Copy the patch excerpt below exactly, every line included.
— Begin Source excerpt —
Signed-off-by: Avery Pennarun <apenwarr@gmail.com>
---
 t/t7003-filter-branch-blob.sh |   94 +++++++++++++++++++++++++++++++++++++++++
 1 files changed, 94 insertions(+), 0 deletions(-)
 create mode 100755 t/t7003-filter-branch-blob.sh

diff --git a/t/t7003-filter-branch-blob.sh b/t/t7003-filter-branch-blob.sh
new file mode 100755
index 0000000..f18031e
--- /dev/null
+++ b/t/t7003-filter-branch-blob.sh
@@ -0,0 +1,94 @@
+#!/bin/sh
+
+test_description='git-filter-branch --blob-filter'
+. ./test-lib.sh
+
+make_commit () {
+	echo -n "$2" >"$1"
+	git add "$1"
+	git commit -a -m "$1"
+}
+
+match_file() {
+	f="$(cat "$1")"
+	echo "'$f'" = "'$2'"
+	test "$f" = "$2"
— End Source excerpt —
— Begin Recorded data —
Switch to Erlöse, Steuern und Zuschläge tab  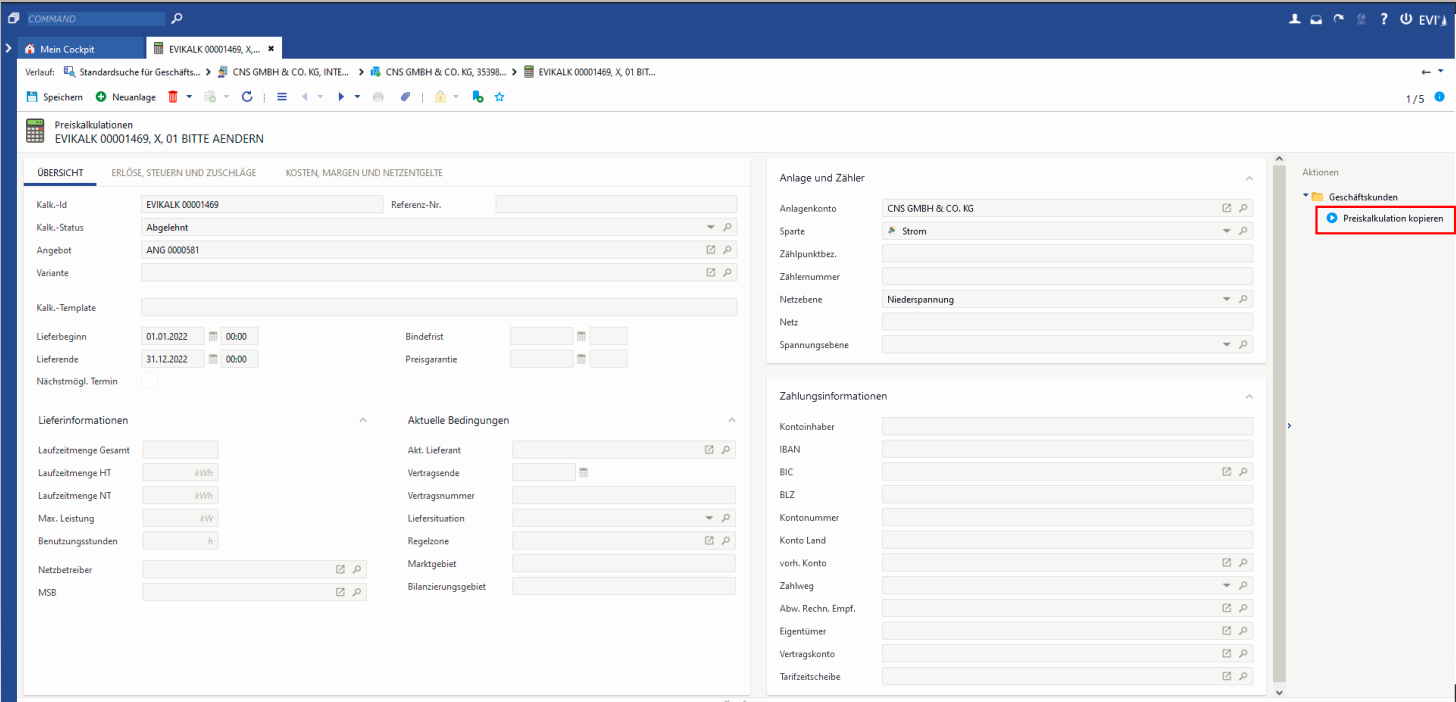click(184, 173)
— End Recorded data —
Finished answer
Signed-off-by: Avery Pennarun <apenwarr@gmail.com>
---
 t/t7003-filter-branch-blob.sh |   94 +++++++++++++++++++++++++++++++++++++++++
 1 files changed, 94 insertions(+), 0 deletions(-)
 create mode 100755 t/t7003-filter-branch-blob.sh

diff --git a/t/t7003-filter-branch-blob.sh b/t/t7003-filter-branch-blob.sh
new file mode 100755
index 0000000..f18031e
--- /dev/null
+++ b/t/t7003-filter-branch-blob.sh
@@ -0,0 +1,94 @@
+#!/bin/sh
+
+test_description='git-filter-branch --blob-filter'
+. ./test-lib.sh
+
+make_commit () {
+	echo -n "$2" >"$1"
+	git add "$1"
+	git commit -a -m "$1"
+}
+
+match_file() {
+	f="$(cat "$1")"
+	echo "'$f'" = "'$2'"
+	test "$f" = "$2"